Leaving out all pictures, write down exactly the lines from the one containing "Task: Click the Torque Line legend label" through the last line of the material.

**Records for this exercise:**
Content starts

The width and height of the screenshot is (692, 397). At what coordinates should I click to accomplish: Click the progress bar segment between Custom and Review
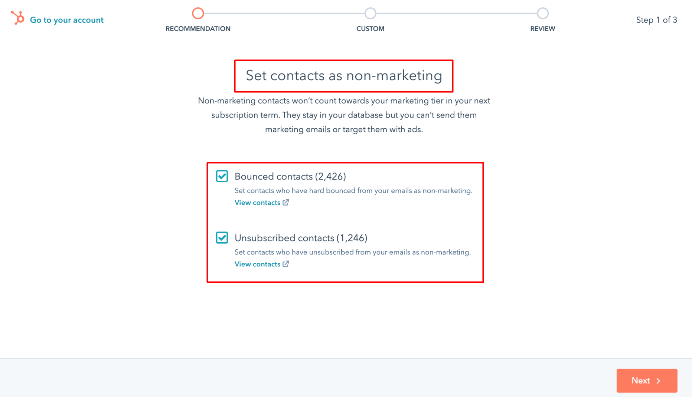[x=457, y=13]
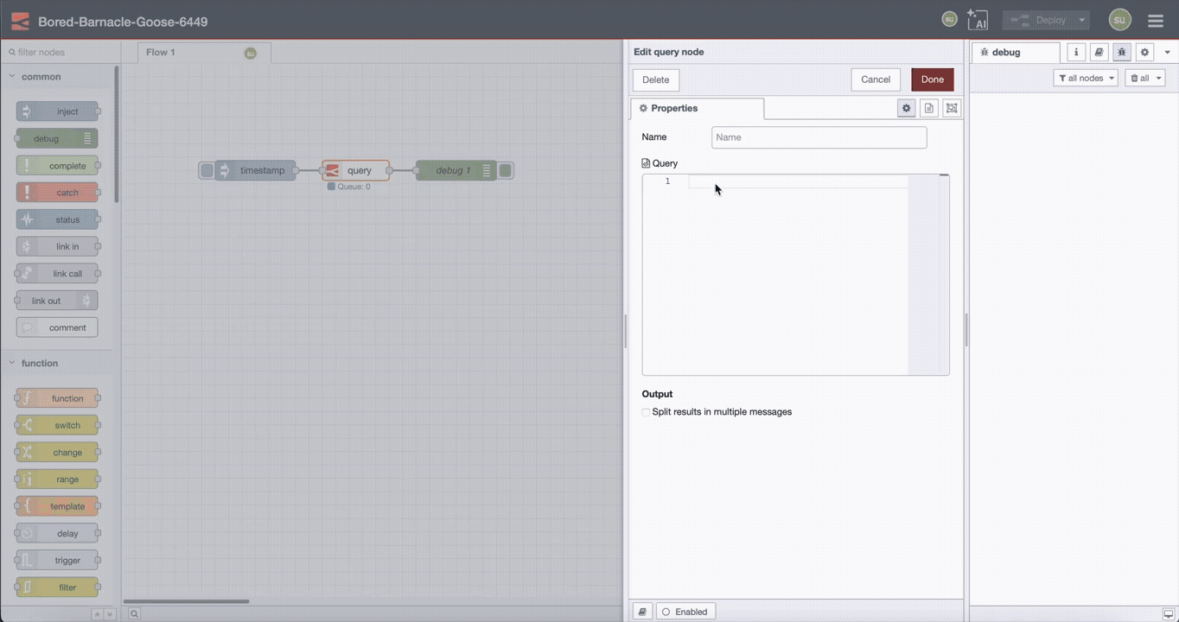Open the info sidebar tab
Screen dimensions: 1179x622
point(1076,52)
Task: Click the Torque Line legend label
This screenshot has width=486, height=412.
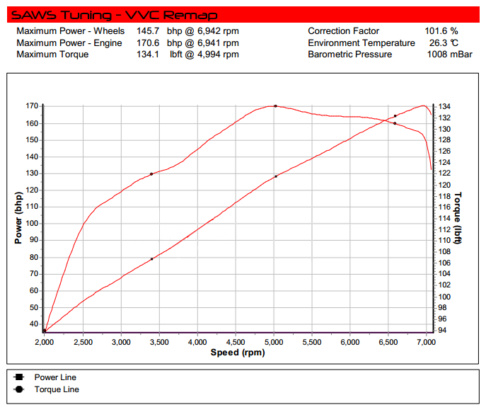Action: click(57, 389)
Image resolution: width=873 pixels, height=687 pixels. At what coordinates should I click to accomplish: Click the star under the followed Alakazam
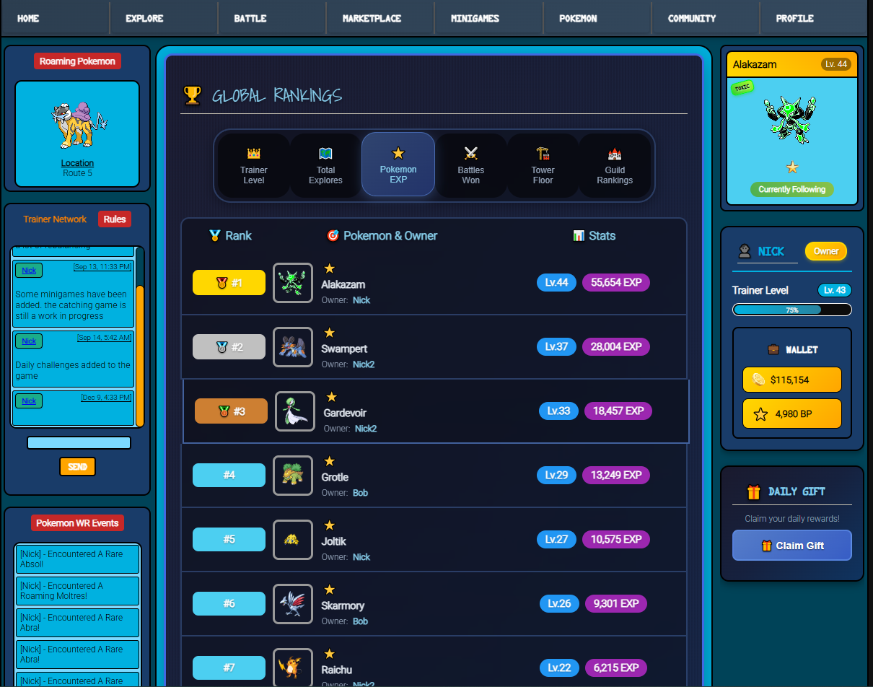click(792, 167)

Content ends

**Exercise output:**
Task: Click the Torque Line legend label
This screenshot has width=486, height=412.
Action: click(57, 389)
Image resolution: width=873 pixels, height=687 pixels. At what coordinates should I click to accomplish: Click the star under the followed Alakazam
click(792, 167)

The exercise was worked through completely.